Coreference Resolution is the advanced preprocessing task of finding and establishing a relation between all linguistic expressions, or entity mentions, in a text that refer to the same real-world entity. Here it is represented as the task of replacing pronouns with referenced entities, and the fastcoref neural model will be used to predict whether spans are coreferent.
Named Entity Recognition (NER) models are trained to identify and classify specific entities in text into predefined categories. scispaCy NER models trained on biomedical corpora will be used to extract and label entities, and the EntityLinker component to query supported knowledge bases and match entities to entries. End-to-end models such as BioBERT-based BERN2, and the more computationally efficient KAZU, perform NER and Linking in a single step.

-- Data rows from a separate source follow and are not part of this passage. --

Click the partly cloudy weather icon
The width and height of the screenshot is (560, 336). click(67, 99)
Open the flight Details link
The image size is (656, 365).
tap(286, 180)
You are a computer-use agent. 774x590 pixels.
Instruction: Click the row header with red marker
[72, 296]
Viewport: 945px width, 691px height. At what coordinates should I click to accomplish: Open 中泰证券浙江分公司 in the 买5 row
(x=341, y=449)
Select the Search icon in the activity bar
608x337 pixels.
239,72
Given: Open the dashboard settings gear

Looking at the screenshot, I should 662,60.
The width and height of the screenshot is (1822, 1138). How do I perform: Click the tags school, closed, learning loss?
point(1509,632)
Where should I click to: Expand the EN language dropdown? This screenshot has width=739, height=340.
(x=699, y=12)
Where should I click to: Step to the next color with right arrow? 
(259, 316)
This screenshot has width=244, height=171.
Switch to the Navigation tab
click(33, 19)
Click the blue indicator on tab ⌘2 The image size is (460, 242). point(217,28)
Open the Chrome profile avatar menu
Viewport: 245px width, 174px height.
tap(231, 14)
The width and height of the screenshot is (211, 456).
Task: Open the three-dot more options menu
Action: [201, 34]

Relation Extraction is the final step in the information extraction pipeline and is the process of extracting relationships between entities in the text. REBEL is a seq2seq model which performs end-to-end entity and relation extraction for more than 200 different relation types using a Hugging Face pipeline, as a spaCy component, or directly with the transformers library and generate() function. REBEL will also be used to extract triplets for indexing, storage and retrieval by LlamaIndex along with a pre-trained Sentence Transformers embedding model, and an LLM to respond to prompts and queries, and for writing natural language responses. During queries, keywords are extracted from the query text and used to find triplets containing the same subject, and their associated text chunks.
The use of LLMs for knowledge graph construction, and the leveraging of knowledge graphs to enhance LLMs, will be demonstrated using LangChain, an open-source orchestration framework for developing context-aware, reasoning applications powered by language models.
Groq's fast AI inference API for supported LLMs, with few-shot prompting to extract triples, will demonstrate the generalisation capabilities of LLMs over domain and task-specific NLP models. Finally, Unsloth will be used to simplify and accelerate the supervised fine-tuning process for a supported LLM using a gold standard annotated dataset with labelled training examples and expected outputs.
A knowledge graph is a graphic representation of a network of real-world entities and the relationships between them. The term 'Knowledge Graph' was officially coined by Google in 2012, although conceptually it dates back to the 1950s and the advent of the digital age. The adoption of knowledge graphs (KGs) in NLP has become increasingly popular in recent years with frameworks to unify LLMs and KGs and simultaneously leverage the advantages of KG-enhanced LLMs, LLM-augmented KGs, and Synergised LLMs + KGs. Indeed, Gartner predicted that knowledge graphs would be a part of 80% of data and analytics innovations by 2025, up from 10% in 2021, and that composite AI represents the next phase in AI evolution by combining AI methodologies — such as machine learning, natural language processing and knowledge graphs — to create more adaptable and scalable solutions.
Here, NetworkX and Pyvis will be used to visualise the output from the information extraction process as interactive network graphs of colour-coded nodes with properties comprising biomedical entities, entity types, and entity IDs linking to target knowledge bases, and edges representing the semantic relationships between them.